Años atrás una biblioteca popular de la provincia de Buenos Aires, en Argentina, nos contrato a
varios titiriteros para festejar el Día del Niño en los rincones más humildes del pueblo. Muchas
funciones fueron delante del altar de pequeñas parroquias, con Cristo detrás de los retablos.
Eran los únicos lugares libres del empecinado barro que las recientes inundaciones habían
dejado en estos pueblos de campo. ¿Títeres en las iglesias? No es tan raro. “Más contento que
un titiritero en Pascuas”, reza un viejo refrán español que alude a la bonanza laboral en la
Cuaresma del Siglo de Oro, cuando eran prohibidas las representaciones de compañías de
actores. Además era más económico contratar un solo titiritero con sus muñecos para edificar
fieles con pasajes bíblicos y vidas de santos. Pero pronto las furiosas peleas de los santos con
el diablo y los ruidosos pasos de la farsa no le parecieron a la curia adecuados con el
recogimiento de la fecha. Los títeres fueron expulsados de los templos y volvieron al mercado
popular.

Una de las tantas teorías afirma que su cuna fue la India. De allí los títeres pasaron a Persia,
luego a Arabia y de allí los gitanos y titiriteros ambulantes los llevaron por toda Europa. En la
India eran dioses y semidioses que participaban con escenas sagradas del Mahabarata y el
Ramayana -aún hoy los titiriteros en Indonesia convocan a los espíritus para encarnarse en sus
sombras-. Pero habría sido un personaje subalterno, Vidushaka, enano pelado con joroba y
rostro deforme, el prolífico abuelo de tantos insolentes como él: Karagoz, Polichinela,
Kaspareck, Guignol, Punch, Petrouchka. Estos personajes, groseros en el tablado popular y
activos participantes de no pocas revueltas sociales, llegaron también al teatro de telones
dorados, con finas representaciones operísticas para la nobleza y la alta burguesía, como
prueban antiguos grabados del siglo XVIII.

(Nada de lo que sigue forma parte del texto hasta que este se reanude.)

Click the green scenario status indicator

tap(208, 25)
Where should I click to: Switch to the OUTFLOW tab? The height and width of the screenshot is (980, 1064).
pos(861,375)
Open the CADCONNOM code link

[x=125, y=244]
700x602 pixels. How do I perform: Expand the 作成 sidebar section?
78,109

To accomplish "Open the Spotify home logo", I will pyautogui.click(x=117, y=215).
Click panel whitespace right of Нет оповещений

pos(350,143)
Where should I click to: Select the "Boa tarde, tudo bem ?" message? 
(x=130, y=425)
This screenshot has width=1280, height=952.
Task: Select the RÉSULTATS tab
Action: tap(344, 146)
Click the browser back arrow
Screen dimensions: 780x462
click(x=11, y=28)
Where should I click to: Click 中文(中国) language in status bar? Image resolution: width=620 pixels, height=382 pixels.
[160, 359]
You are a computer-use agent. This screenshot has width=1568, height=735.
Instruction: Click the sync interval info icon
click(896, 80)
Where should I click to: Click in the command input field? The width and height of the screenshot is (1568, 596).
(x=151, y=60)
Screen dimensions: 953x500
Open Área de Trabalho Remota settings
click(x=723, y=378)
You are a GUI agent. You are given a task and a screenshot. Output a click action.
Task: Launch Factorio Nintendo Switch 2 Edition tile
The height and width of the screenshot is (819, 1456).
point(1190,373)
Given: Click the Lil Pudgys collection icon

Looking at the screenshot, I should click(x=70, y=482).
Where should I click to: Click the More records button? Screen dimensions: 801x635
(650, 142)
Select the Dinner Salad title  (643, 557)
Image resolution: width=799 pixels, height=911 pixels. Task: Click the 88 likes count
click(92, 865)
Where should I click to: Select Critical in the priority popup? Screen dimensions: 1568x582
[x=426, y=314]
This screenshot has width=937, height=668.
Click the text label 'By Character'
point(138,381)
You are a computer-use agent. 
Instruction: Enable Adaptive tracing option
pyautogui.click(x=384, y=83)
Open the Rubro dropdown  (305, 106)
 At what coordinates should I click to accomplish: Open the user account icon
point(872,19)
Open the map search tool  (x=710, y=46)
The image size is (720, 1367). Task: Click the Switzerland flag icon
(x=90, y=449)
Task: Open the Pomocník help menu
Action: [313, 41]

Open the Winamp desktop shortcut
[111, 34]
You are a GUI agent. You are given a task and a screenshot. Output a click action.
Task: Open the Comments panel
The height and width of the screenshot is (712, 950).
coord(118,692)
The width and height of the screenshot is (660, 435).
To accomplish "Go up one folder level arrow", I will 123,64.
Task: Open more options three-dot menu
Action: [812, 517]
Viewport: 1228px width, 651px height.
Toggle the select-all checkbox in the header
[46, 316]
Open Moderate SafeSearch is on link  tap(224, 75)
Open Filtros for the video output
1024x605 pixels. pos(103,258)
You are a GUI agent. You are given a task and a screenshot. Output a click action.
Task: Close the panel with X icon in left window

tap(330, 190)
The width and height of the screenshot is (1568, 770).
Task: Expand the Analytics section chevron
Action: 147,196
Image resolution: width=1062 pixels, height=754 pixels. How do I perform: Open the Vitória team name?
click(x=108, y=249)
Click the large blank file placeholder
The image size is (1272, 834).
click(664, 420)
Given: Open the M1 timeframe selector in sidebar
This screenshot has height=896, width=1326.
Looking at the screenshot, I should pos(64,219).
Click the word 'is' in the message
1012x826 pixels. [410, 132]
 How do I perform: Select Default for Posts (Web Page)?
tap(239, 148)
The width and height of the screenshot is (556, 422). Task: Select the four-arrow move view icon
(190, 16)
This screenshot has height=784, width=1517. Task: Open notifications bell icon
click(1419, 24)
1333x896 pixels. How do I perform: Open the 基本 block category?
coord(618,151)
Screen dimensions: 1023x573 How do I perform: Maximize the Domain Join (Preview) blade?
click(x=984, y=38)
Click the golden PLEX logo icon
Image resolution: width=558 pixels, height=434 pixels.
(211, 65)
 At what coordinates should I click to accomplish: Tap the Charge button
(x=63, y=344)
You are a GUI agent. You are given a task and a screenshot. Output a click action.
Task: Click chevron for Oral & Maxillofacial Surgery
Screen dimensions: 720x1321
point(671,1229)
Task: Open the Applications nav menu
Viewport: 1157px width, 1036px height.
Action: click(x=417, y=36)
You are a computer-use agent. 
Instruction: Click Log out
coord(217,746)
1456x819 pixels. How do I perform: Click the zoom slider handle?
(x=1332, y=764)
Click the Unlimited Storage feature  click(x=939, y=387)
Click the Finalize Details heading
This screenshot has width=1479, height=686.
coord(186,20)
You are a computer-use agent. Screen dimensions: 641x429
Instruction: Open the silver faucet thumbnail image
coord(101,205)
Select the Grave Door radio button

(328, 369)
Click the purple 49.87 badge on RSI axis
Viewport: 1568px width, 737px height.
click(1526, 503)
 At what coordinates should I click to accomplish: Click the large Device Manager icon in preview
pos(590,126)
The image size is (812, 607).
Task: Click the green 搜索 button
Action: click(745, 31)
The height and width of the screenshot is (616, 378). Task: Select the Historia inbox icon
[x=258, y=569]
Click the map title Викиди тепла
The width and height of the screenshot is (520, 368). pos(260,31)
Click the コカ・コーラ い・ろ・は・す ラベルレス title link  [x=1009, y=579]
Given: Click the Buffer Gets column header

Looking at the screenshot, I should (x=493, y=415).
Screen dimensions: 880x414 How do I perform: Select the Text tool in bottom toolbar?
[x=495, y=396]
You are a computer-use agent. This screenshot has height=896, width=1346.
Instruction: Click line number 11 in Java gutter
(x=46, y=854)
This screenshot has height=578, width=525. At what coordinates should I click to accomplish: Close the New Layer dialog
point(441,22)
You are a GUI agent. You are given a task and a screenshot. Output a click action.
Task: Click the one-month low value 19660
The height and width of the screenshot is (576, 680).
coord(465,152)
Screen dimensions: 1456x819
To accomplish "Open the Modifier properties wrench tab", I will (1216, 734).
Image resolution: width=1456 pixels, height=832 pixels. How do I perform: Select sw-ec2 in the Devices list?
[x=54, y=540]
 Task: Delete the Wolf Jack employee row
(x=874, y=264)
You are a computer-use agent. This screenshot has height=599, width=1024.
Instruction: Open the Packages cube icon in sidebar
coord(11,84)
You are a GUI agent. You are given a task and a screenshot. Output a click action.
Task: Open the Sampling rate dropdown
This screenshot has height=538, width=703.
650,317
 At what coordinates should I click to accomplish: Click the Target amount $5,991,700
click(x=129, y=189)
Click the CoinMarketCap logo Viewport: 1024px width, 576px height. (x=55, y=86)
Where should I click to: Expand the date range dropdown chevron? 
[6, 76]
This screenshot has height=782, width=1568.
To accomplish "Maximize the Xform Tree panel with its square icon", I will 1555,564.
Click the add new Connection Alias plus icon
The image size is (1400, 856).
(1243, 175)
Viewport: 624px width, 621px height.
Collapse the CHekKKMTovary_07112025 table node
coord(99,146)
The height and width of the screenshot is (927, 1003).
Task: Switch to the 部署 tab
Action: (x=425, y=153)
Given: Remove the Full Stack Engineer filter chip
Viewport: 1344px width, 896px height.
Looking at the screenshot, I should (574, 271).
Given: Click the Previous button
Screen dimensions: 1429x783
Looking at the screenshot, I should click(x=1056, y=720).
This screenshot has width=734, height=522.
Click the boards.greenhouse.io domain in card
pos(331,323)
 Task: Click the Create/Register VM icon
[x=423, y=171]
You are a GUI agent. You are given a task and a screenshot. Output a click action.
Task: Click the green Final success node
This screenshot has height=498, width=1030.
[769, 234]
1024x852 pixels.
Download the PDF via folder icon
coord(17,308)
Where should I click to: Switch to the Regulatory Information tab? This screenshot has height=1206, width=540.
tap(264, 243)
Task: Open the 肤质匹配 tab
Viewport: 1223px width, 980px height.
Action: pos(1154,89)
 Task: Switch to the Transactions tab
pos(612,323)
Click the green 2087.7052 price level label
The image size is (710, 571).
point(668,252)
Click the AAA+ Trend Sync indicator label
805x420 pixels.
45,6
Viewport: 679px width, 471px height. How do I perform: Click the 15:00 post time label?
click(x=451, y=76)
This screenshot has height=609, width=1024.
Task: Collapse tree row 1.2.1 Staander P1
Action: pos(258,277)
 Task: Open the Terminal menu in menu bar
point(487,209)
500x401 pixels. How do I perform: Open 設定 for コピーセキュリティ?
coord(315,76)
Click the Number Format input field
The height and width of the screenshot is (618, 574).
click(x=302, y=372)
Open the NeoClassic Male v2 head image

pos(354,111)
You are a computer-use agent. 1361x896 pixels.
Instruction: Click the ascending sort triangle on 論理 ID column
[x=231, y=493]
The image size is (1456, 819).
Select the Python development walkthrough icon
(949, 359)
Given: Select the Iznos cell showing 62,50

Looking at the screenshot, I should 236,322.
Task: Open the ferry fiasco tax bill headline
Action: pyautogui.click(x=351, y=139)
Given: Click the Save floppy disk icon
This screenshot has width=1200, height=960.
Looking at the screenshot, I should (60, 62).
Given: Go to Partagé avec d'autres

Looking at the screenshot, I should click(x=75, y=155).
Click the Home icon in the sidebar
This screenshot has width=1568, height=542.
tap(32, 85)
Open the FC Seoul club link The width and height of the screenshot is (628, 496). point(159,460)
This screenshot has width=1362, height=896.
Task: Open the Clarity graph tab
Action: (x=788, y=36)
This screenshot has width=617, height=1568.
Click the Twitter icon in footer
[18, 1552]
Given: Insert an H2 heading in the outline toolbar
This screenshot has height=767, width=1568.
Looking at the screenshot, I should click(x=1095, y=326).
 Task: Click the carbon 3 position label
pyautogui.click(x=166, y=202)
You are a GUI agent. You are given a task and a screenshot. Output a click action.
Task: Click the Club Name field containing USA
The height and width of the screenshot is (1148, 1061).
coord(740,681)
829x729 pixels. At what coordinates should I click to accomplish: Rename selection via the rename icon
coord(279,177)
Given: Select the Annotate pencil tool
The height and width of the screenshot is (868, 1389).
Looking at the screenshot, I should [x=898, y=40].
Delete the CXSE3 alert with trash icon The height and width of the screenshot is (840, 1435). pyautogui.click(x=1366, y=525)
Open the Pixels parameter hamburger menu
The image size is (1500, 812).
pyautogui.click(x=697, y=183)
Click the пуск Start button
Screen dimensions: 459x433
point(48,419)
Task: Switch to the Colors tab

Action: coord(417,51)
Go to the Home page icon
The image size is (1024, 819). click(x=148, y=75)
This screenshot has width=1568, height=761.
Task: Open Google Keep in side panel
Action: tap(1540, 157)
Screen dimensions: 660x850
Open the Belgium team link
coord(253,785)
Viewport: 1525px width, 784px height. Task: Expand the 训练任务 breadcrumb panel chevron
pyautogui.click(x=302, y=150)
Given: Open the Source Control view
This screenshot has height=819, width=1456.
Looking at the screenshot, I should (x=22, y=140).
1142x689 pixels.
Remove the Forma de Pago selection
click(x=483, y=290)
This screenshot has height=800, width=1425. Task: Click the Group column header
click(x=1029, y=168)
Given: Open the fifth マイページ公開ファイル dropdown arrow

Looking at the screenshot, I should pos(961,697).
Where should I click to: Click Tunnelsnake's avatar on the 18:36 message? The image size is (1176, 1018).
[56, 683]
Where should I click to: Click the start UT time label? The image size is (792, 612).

Raul González Tuñón (1905-1974), poeta y viajero incansable, muy amigo de los títeres,
describe su mundo en “Marionnettes”, que comienza así:

Conozco más de un barracón


de titiriteros, inmundo.
Oí muchas veces la canción
de la alcantarilla del mundo.
Conozco burgueses tranquilos
que va a hacer la digestión
mirando los dorados hilos
que maneja el operador.
Más prefiero la soledad
por la que libres, los fantoches
van discurriendo por las noches
bajo lunas de corta edad.

El poema es extenso y recorre los títeres populares que conociera por las calles de Europa en
un viaje mítico en la década del 20. Inspirado sobre una canción francesa para niños, Tuñón
logra una gran metáfora de la existencia, donde los muñecos parecen ser eternos. Concluye
así:

Y todo es eso, mi querida.


Pasar, la única función,
función de muerte, función de vida,
pobre aserrín el corazón,
pobre máscara desteñida
Nuestra ilusión.
Los que ayer estaban no están
-cuántos rostros se han esfumado-.
Sobre la lona del tinglado
las marionnettes dan, dan
tres vueltas y luego se van.
Tal vez este movimiento dialéctico o pendular, del templo al mercado, de la taberna al jardín de
infantes, del teatro popular al experimental, una constante en este género, es el que le otorga
tanta riqueza y versatilidad, tantos matices diferentes y contradictorios.